=== Given data ===
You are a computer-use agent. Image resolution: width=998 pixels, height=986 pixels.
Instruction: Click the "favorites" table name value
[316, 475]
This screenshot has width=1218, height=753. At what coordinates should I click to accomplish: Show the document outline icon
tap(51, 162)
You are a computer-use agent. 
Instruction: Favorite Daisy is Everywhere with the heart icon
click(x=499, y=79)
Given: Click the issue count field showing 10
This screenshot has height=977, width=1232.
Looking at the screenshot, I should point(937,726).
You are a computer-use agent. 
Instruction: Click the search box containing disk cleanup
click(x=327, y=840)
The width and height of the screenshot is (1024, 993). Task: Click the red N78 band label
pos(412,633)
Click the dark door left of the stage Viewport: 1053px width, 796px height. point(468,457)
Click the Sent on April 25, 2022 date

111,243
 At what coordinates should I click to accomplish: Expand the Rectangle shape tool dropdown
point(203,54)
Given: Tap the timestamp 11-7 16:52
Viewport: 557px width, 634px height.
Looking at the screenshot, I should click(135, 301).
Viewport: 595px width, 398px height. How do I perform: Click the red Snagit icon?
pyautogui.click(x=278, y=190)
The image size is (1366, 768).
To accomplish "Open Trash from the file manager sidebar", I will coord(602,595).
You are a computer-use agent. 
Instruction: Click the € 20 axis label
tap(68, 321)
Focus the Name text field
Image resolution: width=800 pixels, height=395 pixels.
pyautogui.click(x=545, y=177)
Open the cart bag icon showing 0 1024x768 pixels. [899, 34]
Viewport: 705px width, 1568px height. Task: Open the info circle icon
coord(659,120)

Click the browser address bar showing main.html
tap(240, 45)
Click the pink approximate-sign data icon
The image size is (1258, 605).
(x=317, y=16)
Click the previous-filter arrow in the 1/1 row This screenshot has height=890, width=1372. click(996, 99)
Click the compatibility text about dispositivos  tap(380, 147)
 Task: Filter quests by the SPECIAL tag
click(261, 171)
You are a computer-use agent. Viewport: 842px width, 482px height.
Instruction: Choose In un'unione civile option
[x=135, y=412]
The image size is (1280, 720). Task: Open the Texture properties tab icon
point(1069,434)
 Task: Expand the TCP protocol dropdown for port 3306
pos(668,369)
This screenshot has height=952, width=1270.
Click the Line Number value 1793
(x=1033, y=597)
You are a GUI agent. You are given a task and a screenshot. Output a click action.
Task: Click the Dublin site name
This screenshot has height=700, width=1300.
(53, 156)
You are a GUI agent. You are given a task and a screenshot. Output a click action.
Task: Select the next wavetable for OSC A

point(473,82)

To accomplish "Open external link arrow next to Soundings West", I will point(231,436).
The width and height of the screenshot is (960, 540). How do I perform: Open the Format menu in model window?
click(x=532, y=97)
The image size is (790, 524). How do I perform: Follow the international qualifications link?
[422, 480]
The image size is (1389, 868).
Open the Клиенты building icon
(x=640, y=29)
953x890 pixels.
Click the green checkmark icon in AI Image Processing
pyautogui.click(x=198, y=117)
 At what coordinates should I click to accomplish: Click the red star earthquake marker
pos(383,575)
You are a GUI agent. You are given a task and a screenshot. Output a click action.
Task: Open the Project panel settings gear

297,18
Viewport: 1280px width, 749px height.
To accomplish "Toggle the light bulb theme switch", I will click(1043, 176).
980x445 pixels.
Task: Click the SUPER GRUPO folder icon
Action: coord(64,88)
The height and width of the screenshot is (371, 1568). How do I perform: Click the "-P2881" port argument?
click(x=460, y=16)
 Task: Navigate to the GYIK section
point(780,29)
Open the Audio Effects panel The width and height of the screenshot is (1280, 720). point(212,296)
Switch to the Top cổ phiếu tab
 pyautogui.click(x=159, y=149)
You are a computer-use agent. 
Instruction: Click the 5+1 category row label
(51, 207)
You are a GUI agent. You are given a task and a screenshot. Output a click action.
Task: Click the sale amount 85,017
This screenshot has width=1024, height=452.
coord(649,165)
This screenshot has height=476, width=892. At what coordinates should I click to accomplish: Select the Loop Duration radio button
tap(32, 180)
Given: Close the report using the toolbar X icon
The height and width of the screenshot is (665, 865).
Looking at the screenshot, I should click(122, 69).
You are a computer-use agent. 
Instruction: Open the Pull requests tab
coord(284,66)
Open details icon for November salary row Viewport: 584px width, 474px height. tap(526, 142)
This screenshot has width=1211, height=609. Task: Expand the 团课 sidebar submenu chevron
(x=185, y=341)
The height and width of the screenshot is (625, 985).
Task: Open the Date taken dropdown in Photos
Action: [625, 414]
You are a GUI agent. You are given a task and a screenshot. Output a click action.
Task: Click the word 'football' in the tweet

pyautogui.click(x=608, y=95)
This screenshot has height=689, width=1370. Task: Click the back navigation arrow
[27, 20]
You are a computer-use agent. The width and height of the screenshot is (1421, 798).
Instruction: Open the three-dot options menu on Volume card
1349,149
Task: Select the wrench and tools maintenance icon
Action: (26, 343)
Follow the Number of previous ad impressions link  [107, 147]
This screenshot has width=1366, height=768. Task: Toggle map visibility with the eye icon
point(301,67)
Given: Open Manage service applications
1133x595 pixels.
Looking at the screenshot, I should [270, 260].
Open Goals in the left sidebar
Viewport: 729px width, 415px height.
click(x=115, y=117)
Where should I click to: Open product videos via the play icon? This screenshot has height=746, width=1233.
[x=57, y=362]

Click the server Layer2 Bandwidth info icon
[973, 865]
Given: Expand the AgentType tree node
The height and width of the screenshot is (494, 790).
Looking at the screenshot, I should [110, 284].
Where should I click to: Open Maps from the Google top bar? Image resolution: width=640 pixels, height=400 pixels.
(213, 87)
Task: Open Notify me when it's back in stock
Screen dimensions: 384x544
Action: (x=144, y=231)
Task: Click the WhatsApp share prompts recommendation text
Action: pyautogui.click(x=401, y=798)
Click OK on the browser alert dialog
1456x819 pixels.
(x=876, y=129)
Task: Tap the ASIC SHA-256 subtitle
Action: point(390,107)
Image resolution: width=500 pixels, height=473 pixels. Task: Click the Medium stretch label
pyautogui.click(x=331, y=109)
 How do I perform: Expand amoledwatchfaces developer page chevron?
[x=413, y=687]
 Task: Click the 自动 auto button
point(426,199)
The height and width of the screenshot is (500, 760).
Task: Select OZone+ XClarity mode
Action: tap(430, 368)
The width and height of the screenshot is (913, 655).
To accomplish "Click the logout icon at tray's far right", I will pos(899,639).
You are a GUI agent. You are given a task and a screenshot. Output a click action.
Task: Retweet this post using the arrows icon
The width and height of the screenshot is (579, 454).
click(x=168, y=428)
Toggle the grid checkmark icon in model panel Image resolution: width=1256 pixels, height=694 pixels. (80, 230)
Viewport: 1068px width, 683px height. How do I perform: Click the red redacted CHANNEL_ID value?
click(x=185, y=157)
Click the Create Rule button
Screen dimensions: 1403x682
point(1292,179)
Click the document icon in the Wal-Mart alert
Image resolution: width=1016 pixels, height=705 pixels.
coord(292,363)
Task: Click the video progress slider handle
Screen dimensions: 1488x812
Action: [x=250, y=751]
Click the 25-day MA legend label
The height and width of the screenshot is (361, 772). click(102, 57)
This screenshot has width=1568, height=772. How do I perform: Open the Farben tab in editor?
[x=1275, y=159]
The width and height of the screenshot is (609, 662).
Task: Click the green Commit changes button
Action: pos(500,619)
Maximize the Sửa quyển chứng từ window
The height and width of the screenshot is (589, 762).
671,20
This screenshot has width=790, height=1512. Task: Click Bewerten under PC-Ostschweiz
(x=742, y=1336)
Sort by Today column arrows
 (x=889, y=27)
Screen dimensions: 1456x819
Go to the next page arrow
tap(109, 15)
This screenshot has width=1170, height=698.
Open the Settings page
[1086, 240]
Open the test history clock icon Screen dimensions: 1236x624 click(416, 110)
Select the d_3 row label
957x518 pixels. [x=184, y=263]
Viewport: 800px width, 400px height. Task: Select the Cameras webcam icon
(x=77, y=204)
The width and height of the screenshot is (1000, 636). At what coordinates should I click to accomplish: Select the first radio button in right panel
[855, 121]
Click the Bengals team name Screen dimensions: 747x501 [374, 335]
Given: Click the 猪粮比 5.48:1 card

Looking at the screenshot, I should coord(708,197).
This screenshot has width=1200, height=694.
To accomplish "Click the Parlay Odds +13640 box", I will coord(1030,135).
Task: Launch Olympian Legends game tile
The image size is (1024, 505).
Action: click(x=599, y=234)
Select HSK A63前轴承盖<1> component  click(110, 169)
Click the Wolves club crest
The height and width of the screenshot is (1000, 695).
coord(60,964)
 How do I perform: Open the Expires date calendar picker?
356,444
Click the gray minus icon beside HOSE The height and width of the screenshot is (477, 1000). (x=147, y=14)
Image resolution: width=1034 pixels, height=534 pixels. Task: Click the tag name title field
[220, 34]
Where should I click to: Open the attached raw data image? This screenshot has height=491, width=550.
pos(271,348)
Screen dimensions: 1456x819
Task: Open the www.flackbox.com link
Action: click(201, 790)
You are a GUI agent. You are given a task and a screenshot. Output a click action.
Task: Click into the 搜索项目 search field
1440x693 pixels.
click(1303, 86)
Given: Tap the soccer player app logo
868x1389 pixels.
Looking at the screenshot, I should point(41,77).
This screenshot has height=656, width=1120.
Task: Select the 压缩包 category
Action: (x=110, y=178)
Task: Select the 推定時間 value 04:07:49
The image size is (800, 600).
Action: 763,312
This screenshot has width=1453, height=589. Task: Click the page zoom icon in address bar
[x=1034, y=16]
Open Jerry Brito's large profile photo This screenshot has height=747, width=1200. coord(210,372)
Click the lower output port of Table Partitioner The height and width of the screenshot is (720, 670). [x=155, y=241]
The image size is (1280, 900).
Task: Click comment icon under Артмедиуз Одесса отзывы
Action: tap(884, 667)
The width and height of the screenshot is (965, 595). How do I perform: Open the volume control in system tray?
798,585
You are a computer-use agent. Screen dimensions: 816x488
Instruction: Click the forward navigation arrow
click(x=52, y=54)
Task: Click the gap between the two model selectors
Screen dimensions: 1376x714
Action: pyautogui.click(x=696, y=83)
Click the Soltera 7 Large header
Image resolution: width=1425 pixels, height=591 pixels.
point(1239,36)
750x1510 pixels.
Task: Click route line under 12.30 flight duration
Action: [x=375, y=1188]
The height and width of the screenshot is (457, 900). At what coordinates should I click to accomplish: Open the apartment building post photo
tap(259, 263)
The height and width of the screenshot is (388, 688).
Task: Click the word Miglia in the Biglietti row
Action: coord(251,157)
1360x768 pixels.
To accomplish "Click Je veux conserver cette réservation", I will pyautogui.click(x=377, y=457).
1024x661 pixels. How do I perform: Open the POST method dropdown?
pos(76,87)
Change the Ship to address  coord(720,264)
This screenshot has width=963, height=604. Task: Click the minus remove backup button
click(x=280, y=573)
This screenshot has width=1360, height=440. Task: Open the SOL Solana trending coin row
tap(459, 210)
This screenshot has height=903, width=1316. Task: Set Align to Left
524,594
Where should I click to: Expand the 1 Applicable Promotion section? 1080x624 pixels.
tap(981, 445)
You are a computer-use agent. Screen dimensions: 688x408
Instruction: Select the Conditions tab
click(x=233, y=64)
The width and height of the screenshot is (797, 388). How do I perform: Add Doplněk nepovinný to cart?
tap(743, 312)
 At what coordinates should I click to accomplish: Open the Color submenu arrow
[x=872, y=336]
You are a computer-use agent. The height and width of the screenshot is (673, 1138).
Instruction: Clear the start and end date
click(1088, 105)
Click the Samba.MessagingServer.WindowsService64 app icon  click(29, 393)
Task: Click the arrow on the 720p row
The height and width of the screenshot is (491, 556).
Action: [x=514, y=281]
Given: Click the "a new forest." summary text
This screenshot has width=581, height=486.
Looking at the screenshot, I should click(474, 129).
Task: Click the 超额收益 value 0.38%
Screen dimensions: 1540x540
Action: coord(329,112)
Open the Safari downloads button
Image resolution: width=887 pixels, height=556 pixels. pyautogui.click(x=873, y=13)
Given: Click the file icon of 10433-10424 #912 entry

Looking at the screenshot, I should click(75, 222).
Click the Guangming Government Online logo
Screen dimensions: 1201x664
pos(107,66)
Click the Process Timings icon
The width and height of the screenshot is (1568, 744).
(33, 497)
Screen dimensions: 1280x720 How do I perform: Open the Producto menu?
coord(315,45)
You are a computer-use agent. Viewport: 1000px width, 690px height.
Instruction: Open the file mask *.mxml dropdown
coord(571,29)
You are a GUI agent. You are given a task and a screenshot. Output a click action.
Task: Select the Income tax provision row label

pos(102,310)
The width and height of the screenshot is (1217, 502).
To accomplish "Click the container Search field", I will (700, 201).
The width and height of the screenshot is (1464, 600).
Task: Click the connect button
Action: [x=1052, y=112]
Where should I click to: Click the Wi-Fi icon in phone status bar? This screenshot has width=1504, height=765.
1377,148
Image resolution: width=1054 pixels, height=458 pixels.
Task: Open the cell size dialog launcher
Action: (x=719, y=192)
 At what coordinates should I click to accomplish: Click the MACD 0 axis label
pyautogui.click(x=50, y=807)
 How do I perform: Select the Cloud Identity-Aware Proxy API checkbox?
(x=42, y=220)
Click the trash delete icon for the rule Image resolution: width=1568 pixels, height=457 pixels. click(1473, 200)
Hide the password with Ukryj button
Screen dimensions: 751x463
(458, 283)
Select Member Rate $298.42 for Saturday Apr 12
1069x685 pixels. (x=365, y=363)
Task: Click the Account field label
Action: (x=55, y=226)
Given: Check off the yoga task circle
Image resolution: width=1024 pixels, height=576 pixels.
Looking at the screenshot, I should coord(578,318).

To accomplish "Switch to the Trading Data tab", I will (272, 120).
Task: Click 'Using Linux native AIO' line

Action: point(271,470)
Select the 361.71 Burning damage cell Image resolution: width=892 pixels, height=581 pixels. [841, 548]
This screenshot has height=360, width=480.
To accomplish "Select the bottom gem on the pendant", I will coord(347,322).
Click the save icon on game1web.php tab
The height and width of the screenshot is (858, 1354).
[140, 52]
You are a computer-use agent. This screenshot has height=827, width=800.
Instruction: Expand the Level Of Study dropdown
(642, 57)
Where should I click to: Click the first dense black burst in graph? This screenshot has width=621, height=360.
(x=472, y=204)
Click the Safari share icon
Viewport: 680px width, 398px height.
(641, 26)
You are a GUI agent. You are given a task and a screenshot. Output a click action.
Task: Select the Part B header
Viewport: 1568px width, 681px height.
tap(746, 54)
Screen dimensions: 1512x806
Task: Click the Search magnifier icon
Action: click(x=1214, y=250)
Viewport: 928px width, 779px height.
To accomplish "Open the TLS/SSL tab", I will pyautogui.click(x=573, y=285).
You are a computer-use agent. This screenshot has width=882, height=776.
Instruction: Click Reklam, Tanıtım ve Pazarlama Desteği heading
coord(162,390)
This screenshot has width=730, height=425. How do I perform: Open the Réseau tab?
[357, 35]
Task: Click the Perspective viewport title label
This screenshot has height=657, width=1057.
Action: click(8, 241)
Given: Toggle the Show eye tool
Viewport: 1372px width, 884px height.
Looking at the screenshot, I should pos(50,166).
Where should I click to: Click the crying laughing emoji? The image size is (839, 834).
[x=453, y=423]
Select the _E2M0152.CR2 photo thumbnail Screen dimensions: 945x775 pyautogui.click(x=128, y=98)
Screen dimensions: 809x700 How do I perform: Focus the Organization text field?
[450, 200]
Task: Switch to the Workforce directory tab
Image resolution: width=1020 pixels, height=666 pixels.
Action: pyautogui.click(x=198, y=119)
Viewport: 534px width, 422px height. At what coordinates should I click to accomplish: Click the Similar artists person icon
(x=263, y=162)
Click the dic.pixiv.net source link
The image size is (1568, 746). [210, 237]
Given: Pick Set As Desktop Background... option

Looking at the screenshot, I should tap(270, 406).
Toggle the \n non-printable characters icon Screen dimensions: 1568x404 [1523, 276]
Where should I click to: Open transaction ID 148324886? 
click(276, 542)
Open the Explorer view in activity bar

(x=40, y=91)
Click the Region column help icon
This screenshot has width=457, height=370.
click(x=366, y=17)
===
What you will do
Show every line above where "previous" is found.

Output
Click the previous-filter arrow in the 1/1 row This screenshot has height=890, width=1372. click(996, 99)
Follow the Number of previous ad impressions link  [107, 147]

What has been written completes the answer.